My name is Michael Drutz and I am a resident of an adult home in Brooklyn. I’d rather not live there but right now I have no where else to go. Here is my story. I lived in my own apartment in Brooklyn for twenty years. Five years ago, my mother moved in with me after having a stroke and I cared for her. I also worked as a security guard at Kennedy Airport. I was working for Air Canada and they went bankrupt and had to let people go. I lost my job in July 2003 and my mother died the same month. I tried to find another job without success and was not able to pay the rent.

I was hospitalized for depression in October 2003 and continued treatment at a local mental health clinic after I got out of the hospital. When I was finally evicted from my apartment in July 2004, my doctor put me in South Beach Psychiatric Center, where I stayed until October. From there they put me into a group home in Staten Island. The hospital social worker didn’t offer me any choices, and didn’t even know anything about the place, had just been given a flyer about a place. They told me—this is where you’re going, and that was it. This unlicensed group home turned out to be very religious. They took me to a shelter because I wouldn’t go through with their religious program. I ended up riding the trains for three months while continuing to go to Mapleton clinic. The social worker at the clinic didn’t help me find a place to live. Another client there was a resident of an adult home and he told the administrator about me. That’s the way I found out about the home I live in.

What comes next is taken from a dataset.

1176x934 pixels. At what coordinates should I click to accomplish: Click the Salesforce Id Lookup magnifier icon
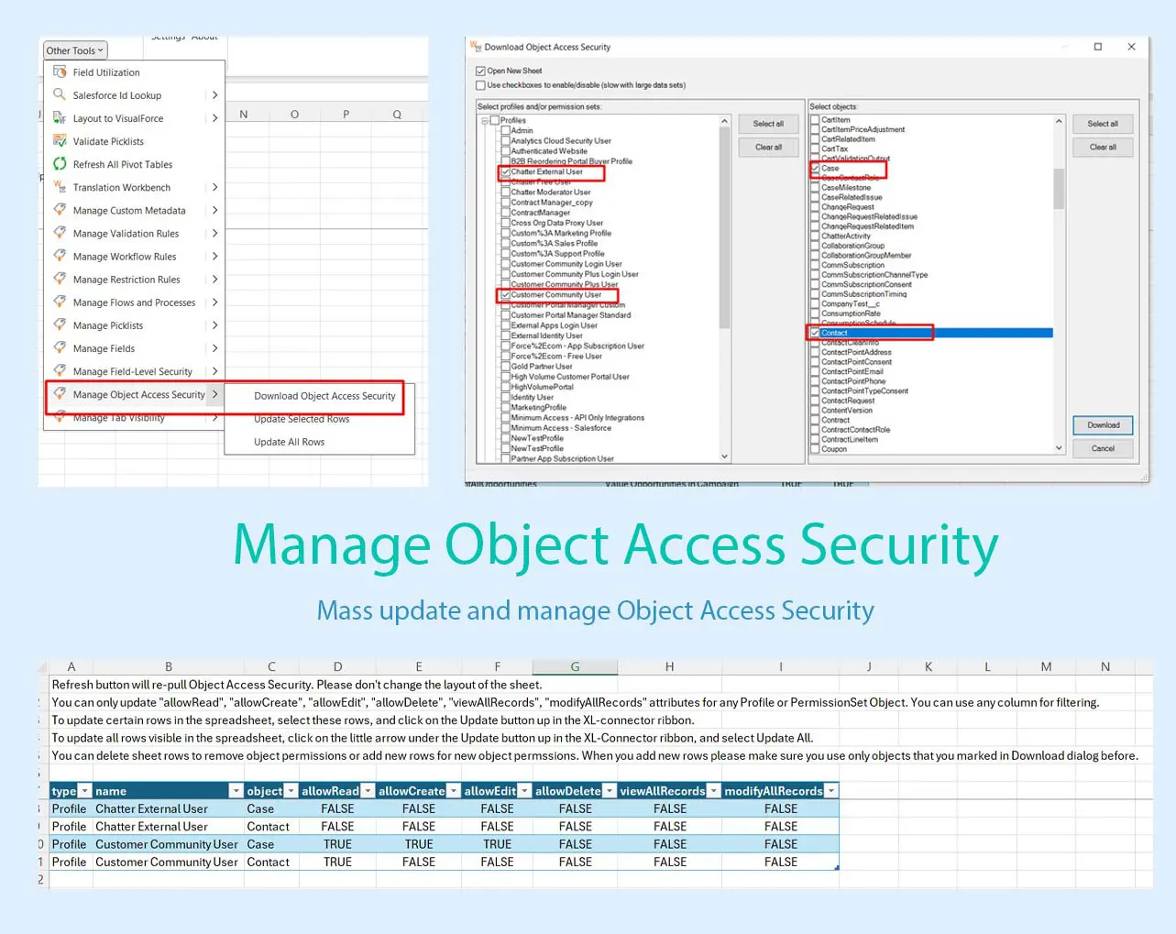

I want the life I had before. You’re always under someone’s thumb in an adult home. You have to eat when they want you to eat. They treat you like you’re inferior and they don’t like you to have independent thoughts. There’s too much emphasis on profit and not anything for the residents. I haven’t had medication for about a week now because I don’t have Medicaid and they haven’t helped me with my benefits. The casemanager at my adult home told me she doesn’t work for the residents—she works for the home. I want a casemanager who is independent and who will advocate for me and help me get the things I need.

In addition to case management, we need housing options. In the hospital and in adult homes, they don’t see the differences between people. They put you all in one lump. I’m high functioning and I’ve lived on my own. If I had had the chance to get supportive housing when I was in the hospital I would have wanted it. Now I want to be completely independent. The services I’ve had—in my clinic, the hospital, the group home and the adult home—never helped me get a decent place to live.